Despite the increase in drug-related violence, a closer look at Mexico shows that the country is actually safer than what headlines suggest. As a whole, Mexico’s murder rate is surprisingly low: 12 homicides for every 100,000 inhabitants. When compared to Washington, D.C.’s 31 people per 100,000 inhabitants and New Orleans 64, the numbers aren’t cause for concern if you know where to avoid.
According to the State Department’s warning, these are the places you should take extra caution:
The “Deadliest City in the World” has seen 130 murders per 100,000 inhabitants. More than 2,600 people were killed in Ciudad Juarez in 2009.

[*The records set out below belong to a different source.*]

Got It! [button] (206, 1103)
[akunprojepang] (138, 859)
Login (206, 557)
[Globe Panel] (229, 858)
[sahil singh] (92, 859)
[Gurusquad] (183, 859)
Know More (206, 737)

Gomez Palacio, Durango, and Torreon
Each of these cities has seen sharp increases in violence. In late 2009 and early 2010, four visiting U.S. citizens were murdered in Gomez Palacio.
Chihuahua, Sinaloa and Northern Baja California
These areas have seen spikes in the number of robberies, homicides, petty thefts, and carjackings.
Tijuana and Nogales
Along with Ciudad Juarez, these cities have experienced public shootouts during daylight hours in shopping centers and other public venues.
Nuevo Laredo and Matamoros
Criminals have followed and harassed U.S. citizens traveling in their vehicles in these areas and in other border cities such as Tijuana.
Monterrey & Highway Travel
Travelers on highways from Monterrey and other parts of Mexico to the U.S. have been targeted for robbery and violence.